Castillo: Chemotherapy plus immunotherapy has been the first-line treatment in standard settings. When we look at the landmark studies, including 4 to 5 global studies using checkpoint inhibitors with chemotherapy, we know this standard treatment has significantly improved patients’ outcomes in the last decade. However, we also know that gastric cancer is very heterogeneous, and there are different metastatic sites, including liver mass and bone mass. Then, also the environment, and that is a peritoneal disease.

Our main focus on this project is to look at the older network studies. One wants to see the consensus on whether immunotherapy plus chemotherapy has a significant impact on the patient's outcome. However, when we looked at peritoneal disease vs nonperitoneal disease, we found the difference was not significant. When we look at the gastric cancer with the liver mass vs without the liver mass, you can see both types of the gastric cancer benefit from using the chemotherapy and then checkpoint inhibitors.
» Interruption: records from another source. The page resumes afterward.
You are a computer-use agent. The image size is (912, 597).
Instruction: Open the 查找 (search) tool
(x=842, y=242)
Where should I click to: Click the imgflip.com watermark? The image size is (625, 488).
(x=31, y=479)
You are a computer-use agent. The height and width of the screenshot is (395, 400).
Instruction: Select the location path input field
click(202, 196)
This is also very interesting to us, because we know that immunotherapy and chemotherapy may not be able to significantly improve patients in this subgroup, so more studies are wanted. And then also we know there are ongoing locoregional treatments, such as HIPEC [hyperthermic intraperitoneal chemotherapy], hopefully in conjunction with those kinds of locoregional treatments, and we will improve patients with gastric cancer with peritoneal disease.
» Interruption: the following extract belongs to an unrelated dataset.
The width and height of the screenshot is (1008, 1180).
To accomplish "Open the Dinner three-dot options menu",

AJMC: What were the key findings?

Castillo: First, gastric cancer is very heterogeneous, even if we call this metastatic gastric cancer. They have different subtypes, and we also know the Lauren histology type plays a role in gastric cancer outcomes. Second, different metastasis means the tumor microenvironment plays a role in the patient's outcome and the treatment response.

AJMC: How could these findings help doctors decide the best first-line treatment for patients with HER2-negative advanced gastric cancer?

Castillo: Very good question. The NCCN [National Comprehensive Cancer Network] guidelines endorsed chemo and immunotherapy in annual receptor metastatic cancer. However, when you have extensive peritoneal disease, the first recommendation you may need to think about, besides chemo and immunotherapy, is that maybe you should refer this patient to a tier 3 and those top-tier academic centers for multidisciplinary programs. Then there are some of the new innovations that can be conducted. And then also, I think there are different immunotherapies.

We know there is tislelizumab, there is pembrolizumab, and there is nivolumab. When you look at the landmark studies, I think the subgroup forest plot has a little difference in terms of the treatment response. However, I think we need a side-by-side comparison between those kinds of immunotherapies for the physicians. We have to have some wellness, and then when you first meet the patient, you need to tell them what the studies are about and what the expectation is.

Gastric cancer, with immune disease so far, has a very bad prognosis, and it depends on whether they will be able to respond to the first-line treatment. Early referrals for clinical trials also are very important.